El gobierno del presidente George W. Bush ha pedido al Congreso permiso para emplear 700.000 millones de dólares a fin de adquirir las hipotecas morosas que nadie en Wall Street quiere financiar y que figuran en los portafolios de las instituciones financieras estadounidenses. Según el borrador obtenido el sábado por The Associated Press, la propuesta ofrecería:
-Dar al secretario del Tesoro amplia autoridad para adquirir hasta 700.000 millones de dólares en bienes relacionados con hipotecas de cualquier institución financiera en Estados Unidos.
-Aumentará el tope estaturario de la deuda federal de 10,6 billones a 11,3 billones.
-Permitirá al secretario del Tesoro comprar, retener y vender esos bienes cuando lo considere oportuno.
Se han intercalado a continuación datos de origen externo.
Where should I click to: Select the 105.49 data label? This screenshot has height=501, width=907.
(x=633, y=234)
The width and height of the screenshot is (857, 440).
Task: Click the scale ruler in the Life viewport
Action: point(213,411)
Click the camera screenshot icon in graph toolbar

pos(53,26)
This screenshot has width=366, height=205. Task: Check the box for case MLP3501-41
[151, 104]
Ello incluye la capacidad de salirse de las normas de contratación gubernamental ordinarias para contratar los servicios empresas privadas a fin de regentar esos bienes.
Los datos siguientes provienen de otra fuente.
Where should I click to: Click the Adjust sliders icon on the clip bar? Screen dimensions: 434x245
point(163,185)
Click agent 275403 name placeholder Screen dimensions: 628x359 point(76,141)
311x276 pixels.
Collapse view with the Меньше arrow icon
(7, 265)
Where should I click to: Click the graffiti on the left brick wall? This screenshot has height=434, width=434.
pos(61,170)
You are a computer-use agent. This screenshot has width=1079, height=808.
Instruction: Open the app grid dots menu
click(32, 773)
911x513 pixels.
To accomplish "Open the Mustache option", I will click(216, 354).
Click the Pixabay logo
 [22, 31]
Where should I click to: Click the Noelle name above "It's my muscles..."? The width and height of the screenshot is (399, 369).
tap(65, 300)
-Autoriza al gobierno a designar a las instituciones financieras agentes financieros del gobierno y poder requerirles que realicen cualquier tarea razonable afín a ese desempeño.
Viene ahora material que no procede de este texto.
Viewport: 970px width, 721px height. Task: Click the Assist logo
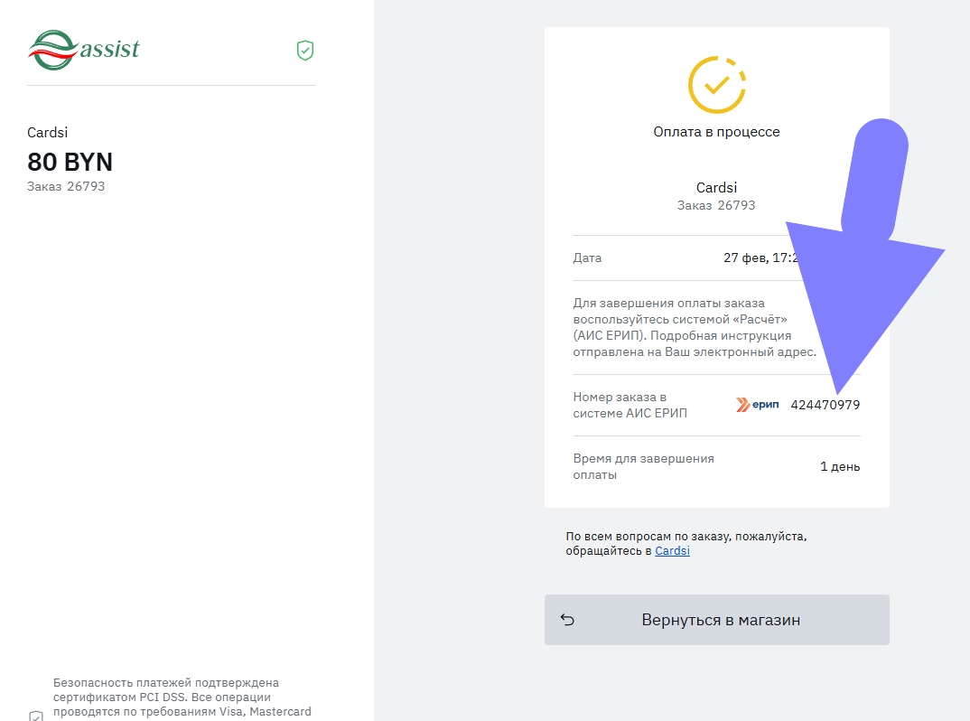[84, 49]
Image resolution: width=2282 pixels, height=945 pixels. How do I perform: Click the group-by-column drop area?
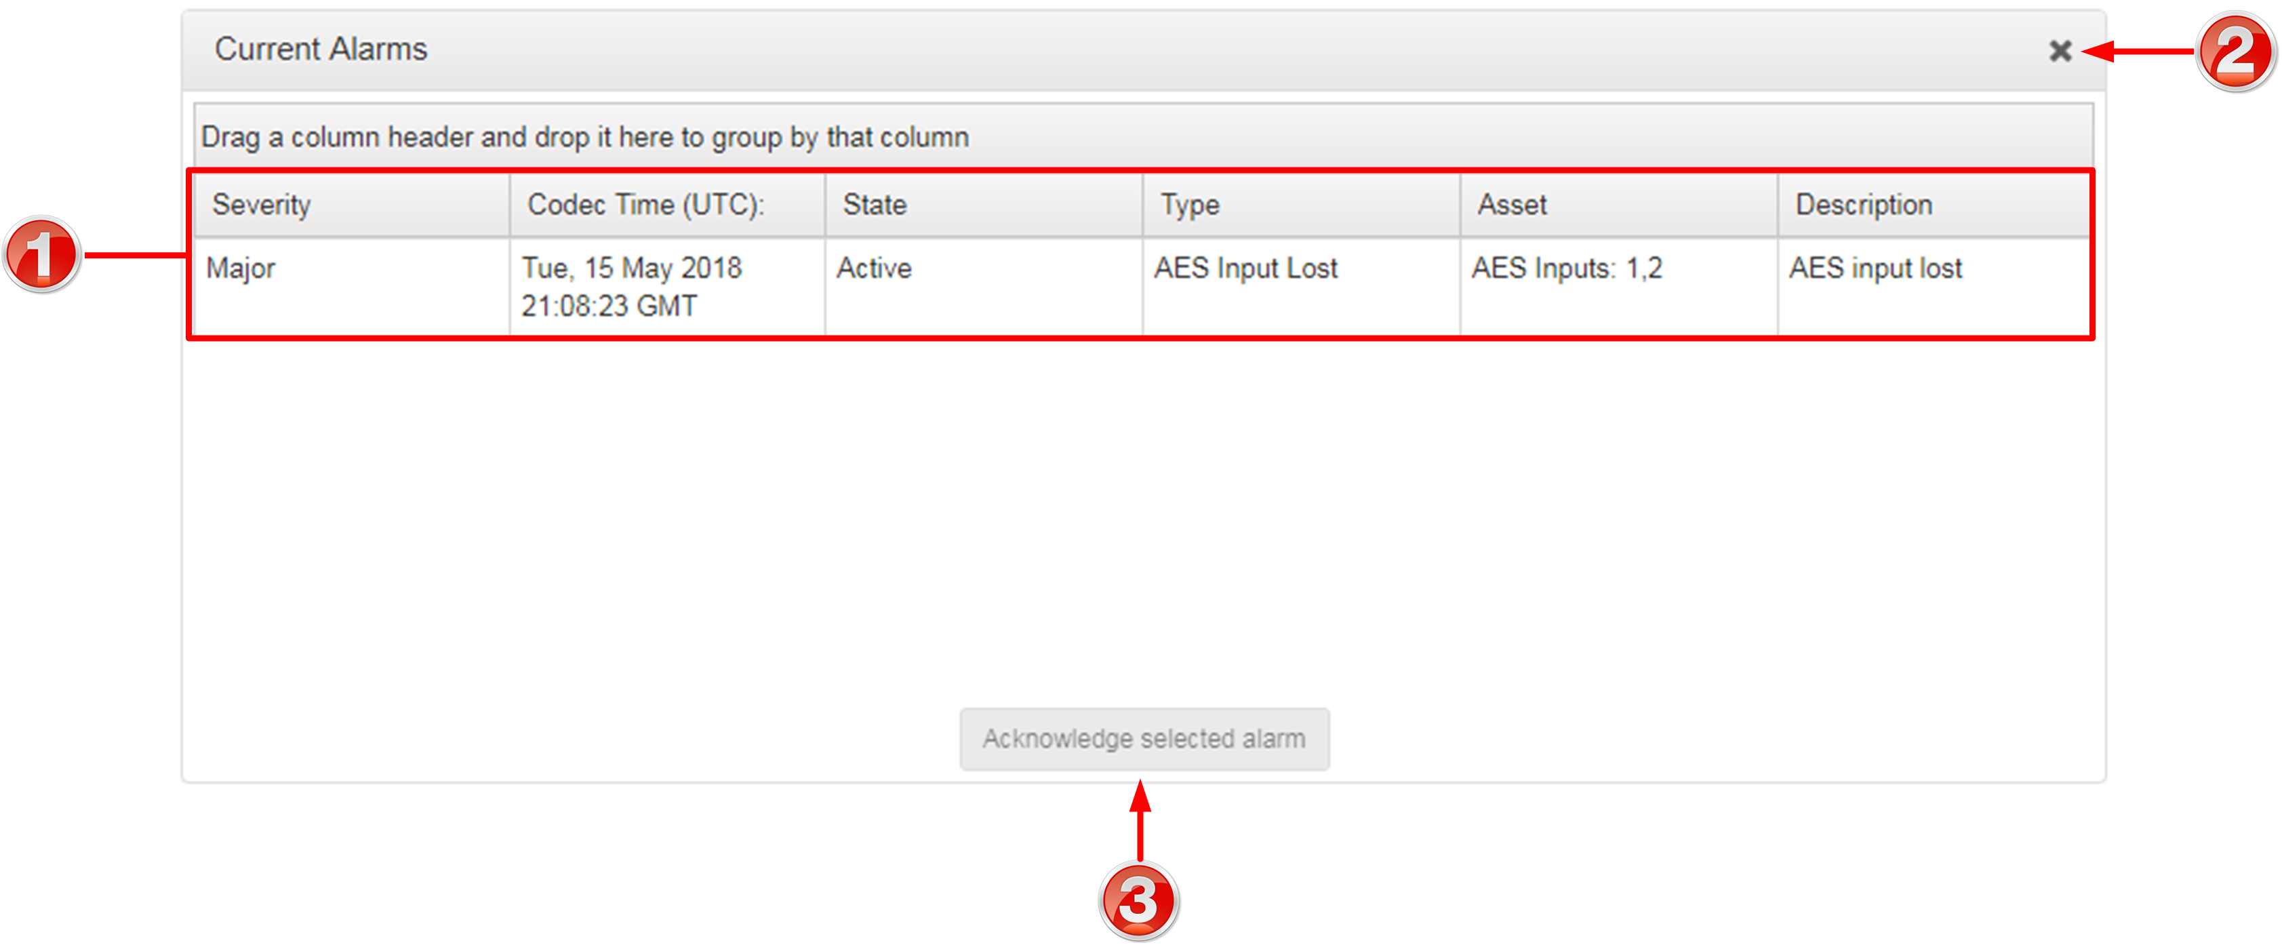pyautogui.click(x=1143, y=137)
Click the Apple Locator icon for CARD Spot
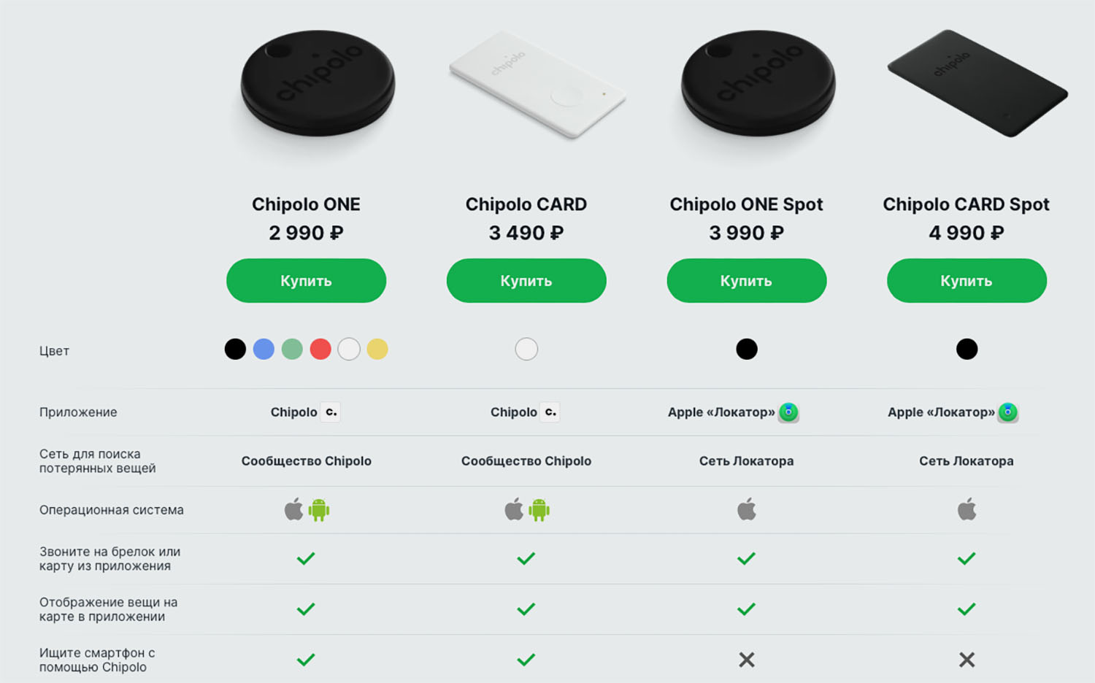This screenshot has width=1095, height=683. click(1007, 412)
-Requiere al gobierno informar a las comisiones presupuestaria, fiscal y de servicios financieros en un plazo de tres meses tras utilizar la autoridad sobre la utilización de esos fondos y posteriormente cada seis meses.
-Ordena al secretario del Tesoro que considere aportar estabilidad al mercado y proteger a los contribuyentes a la hora de utilizar el plan de rescate.
-Expira dos años después de su aprobación.